Unsurprisingly, someone who is likely a white male (I could have checked using your genome too, but loading up your profile above confirms that) with "no credible genetic risk factors" is a lot less concerned about opening up their genome to the public: you are unlikely to get discriminated against. With that said, even you can get potentially ignored for your privilege: even I just engaged in that — somewhat discounting a part of your experience/claim because you are a white male. Part of that is also education: your extensive experience in the field allows you to make an educated choice. Many can't attain that much knowledge before they decide whether to share their genome or not.

This opens up the question similar to that entire face recognition fiasco — how will unprivileged be affected by the privileged being mostly used to train the models on and do research on?

So the question is how do we ensure enough anonymity to make everyone happy to contribute to the world knowledge, but reduce chances of linking data back to actual people?

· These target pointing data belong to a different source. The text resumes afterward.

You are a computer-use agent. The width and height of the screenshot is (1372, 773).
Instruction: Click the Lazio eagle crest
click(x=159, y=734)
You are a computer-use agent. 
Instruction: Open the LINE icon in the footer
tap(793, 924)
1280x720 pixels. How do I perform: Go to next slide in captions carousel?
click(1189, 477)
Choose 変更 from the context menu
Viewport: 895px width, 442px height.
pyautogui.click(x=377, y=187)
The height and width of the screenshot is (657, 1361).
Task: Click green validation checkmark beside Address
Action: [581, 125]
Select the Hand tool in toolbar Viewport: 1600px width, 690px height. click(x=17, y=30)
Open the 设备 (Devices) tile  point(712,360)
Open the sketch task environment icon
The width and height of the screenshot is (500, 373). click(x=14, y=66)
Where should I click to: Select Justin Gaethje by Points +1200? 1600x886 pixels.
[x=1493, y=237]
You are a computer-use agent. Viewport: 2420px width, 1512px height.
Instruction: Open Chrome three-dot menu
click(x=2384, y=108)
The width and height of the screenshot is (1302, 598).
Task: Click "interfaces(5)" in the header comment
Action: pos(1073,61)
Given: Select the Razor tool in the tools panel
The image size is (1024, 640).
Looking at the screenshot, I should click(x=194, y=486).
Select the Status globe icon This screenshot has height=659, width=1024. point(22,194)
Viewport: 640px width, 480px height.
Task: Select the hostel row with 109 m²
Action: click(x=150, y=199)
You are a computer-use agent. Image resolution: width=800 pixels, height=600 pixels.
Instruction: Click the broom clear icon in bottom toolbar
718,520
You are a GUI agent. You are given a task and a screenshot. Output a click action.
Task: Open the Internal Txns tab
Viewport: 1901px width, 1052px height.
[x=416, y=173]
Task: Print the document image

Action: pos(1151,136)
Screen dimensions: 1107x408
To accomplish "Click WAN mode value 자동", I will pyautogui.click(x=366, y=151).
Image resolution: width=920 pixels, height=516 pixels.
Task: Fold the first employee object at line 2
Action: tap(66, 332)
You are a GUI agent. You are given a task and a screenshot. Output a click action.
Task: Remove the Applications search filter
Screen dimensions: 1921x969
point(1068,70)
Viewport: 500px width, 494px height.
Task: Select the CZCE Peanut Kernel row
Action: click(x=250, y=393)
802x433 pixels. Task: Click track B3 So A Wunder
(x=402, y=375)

I know nebula.org is doing something of the sort (though mostly just guaranteeing that they will remove the data at your request, and not share it without your permission), but we could have one genome produce a bunch of part-genomes, still allowing causation/correlation research, but none of them having the full picture.

That would disable some of the groundwork research (is there a correlation/causation only visible in the full genome or larger part of it?), so it's a tricky balance to find.

And finally, I always like to make this choice a bit personal: how would you feel about your child being linked to a criminal case due to your genome being publicly available?